Incidentally, Larry’s class is going to be a gold mine for killer songs. Take the woman who specifies over and over that the good guys foiled the bad guys again—make that the chorus and it’ll be the biggest earworm you’ve ever heard. Or “100 Girls I’d Like to Pork”—that’s begging to be a pop hit like “50 Ways to Leave Your Lover” but bigger, because there are twice as many women and it has way more sex. We’ll sprinkle these throughout the show to give the audience some breathing room and give the leads time for costume changes, water breaks, fingering, and blow.

After seeing a Hitchcock film, Owen devises his plan to swap murders, and you already know the one song that can possibly convey all the intrigue of this moment: “Cha-Cha Slide” by DJ Casper. You know the one. “Sli-i-i-ide to the left… Sli-i-i-ide to the right… Criss Cross! (I kill your wife!) Criss cross! (You kill my momma!)” Big dance number, full ensemble, curtain down, intermission, audience has something to hum while they’re taking a piss.

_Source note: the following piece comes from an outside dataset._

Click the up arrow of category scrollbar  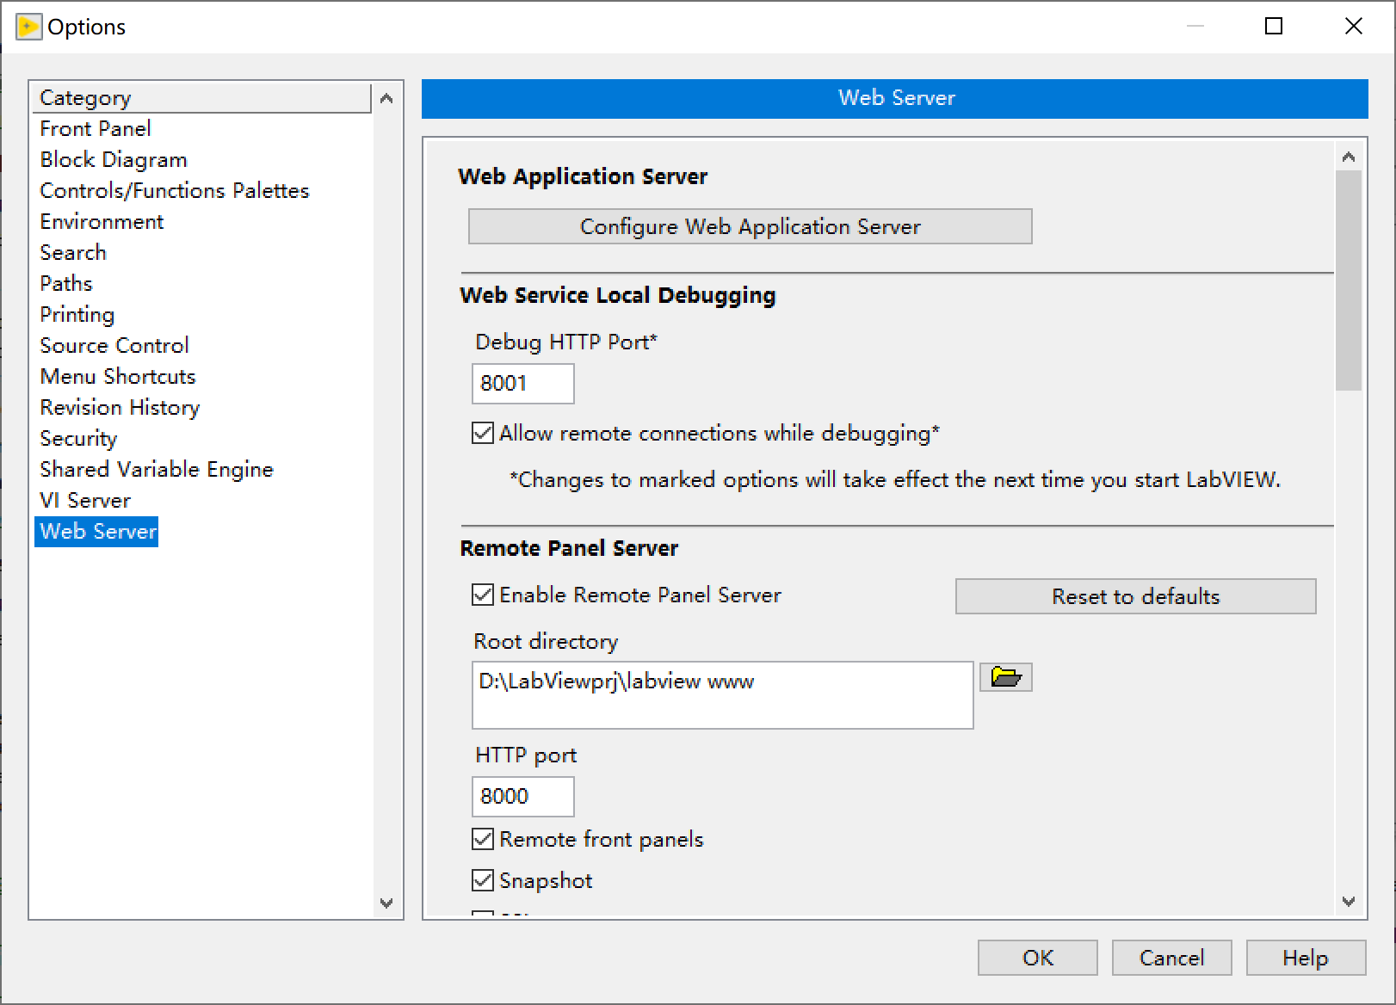(387, 98)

These days, we recognize that Larry and Owen’s all-consuming hatred for the women they blame for their problems is textbook toxic masculinity, but my plan for Momma will satisfy even the most socially just social justice warrior. We’ll cast a 22-year-old ingenue who can belt an F above high C and put her in old-age makeup, but in the first scene after intermission (“Momma Loves Owen”), she wipes it all off and exposes her breasts so we can see the strong woman Momma sees herself as, rather than the demon Owen makes her out to be.

Of course, Owen’s not really a monster either, which we can demonstrate in the tender scene where he shows Larry his coin collection. They’ll bond over a gentle ballad (“My Coin Collection”), where Owen sings about polishing his penny and bonding with his daddy and rubbing Washington’s head for luck.

We don’t want to descend into schmaltz, though, so we’ll juxtapose Owen’s song with a scene where Larry’s ex-wife calls her agent while having sex with her gardener in Hawaii. She’ll join Owen in a distant duet using all the same phrases Owen uses to describe his coins, only she’s using them to describe the things she wants her gardener (or maybe her agent) to do to her.

In the climactic scene, everyone’s on a train, Momma thinks Larry’s trying to kill her, and she runs through a bingo game to try to escape (“He’s Trying to Kill Me!”). Obviously, the bingo game is another dance number—a bingo ballet, if you will, that seamlessly blends ballroom, tap, swing, jazz, and krumping techniques.

But we need spectacle, and I know just how to do it. Broadway fans love things that fly—the helicopter from Miss Saigon, the flying witches from Wicked, even the carpet from Aladdin. In this production, we’re going to make the entire train fly. Will Larry, Momma, Owen, bingo-players, or even Lester fall to their splattery death? Audiences will be on the edge of their seats to see. And if we work at it, we might even top Spider-Man’s injury rate!

Look, before long somebody is going to remember that Throw Momma from the Train exists, and they’re going adapt it into a musical, and they’ll make millions of dollars. That person might as well be you, because I’m here, and I’m not leaving until it is.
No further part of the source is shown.